1. Dlaczego zwolniłem się od poprzedniego pracodawcy (jakby to miało jakieś większe znaczenie w wykonywaniu obowiązków) 2. Jakie są moje oczekiwania finansowe 3. Co lubiłem w swojej pracy (co można lubić w pracy gdy warunki do jej wykonywania są do d⛔⛔⛔ 4. Prośba o wyjaśnienie czemu zmieniałem tak często prace
-
Poziom rozmowy:
- Rezultat: Nie dostałem pracy
Ciągle im coś brakuje na koniec dnia, a to parę złotych w kasie, a to że niby klienta nie obciążono za płatność kartą. Zastanawiam się czy tam dalej pracować, bo nie dość, że miesięcznie wydaje 100 złotych na leczenie chorych zatok to mam jeszcze do kasy dokładać z marnej wypłaty.

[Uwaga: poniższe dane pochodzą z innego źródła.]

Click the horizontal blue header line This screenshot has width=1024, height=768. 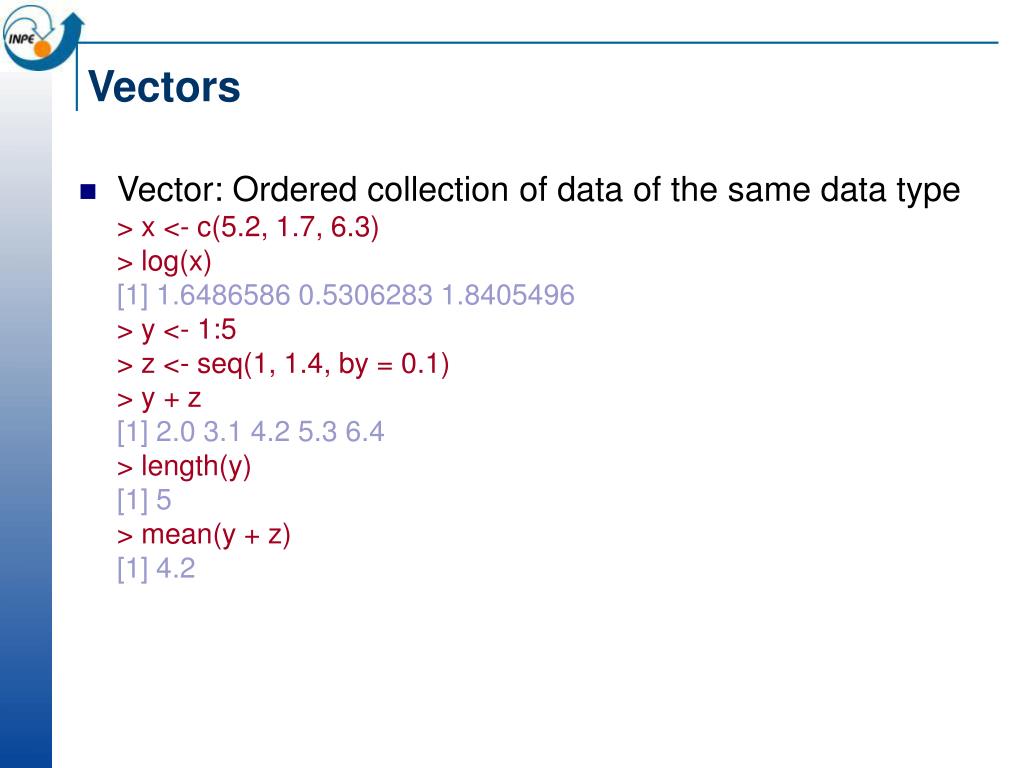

Anulacje są najbardziej wkurzające, a najlepsze jest to, że terminal ciągle nie działa i ludzie mają pretensje, bo czekają w kolejce. Kierownik zmiany drze się, że musi anulować. Strasznie nieregularne przerwy. Możesz być od 6 w pracy, a wchodzisz na przerwę po wielkiej łasce i pozwoleniu o 13
opinia sklepu wrocław swieradowska sklep przyjmuje do pracy samych ukrancow polaków nie ma do pracy bo ludzią się płaci ochłapy wszędzie są podwyżki a tu nic nie dają na święta dostajemy bony za 100 zł by się wstydzili dawać takie pieniądze pilnują pracowników że są złodziejami a klient jest najlepszy jest to wszystko żenującę.
Napiszcie czy PiP pada.. jest sens jutro przychodzić do roboty?
Od 14.11. promocja ćwiartek z kurczaka. Codziennie panie ekspedientki powtarzają z uporem, że następnego dnia. U tu nic. Zonk. Pozdrawiam osoby od reklamy. Grunt to dobra reklama aby zwabić tylko klienta. Niech kupuje wszystko tylko nie to, po co przyszedł.
Nie ma pieniedzy nie ma towaru. Naobiecuja w gazetkach supet towar a tu zonk niezaplacone faktury nic nie dostaniecie.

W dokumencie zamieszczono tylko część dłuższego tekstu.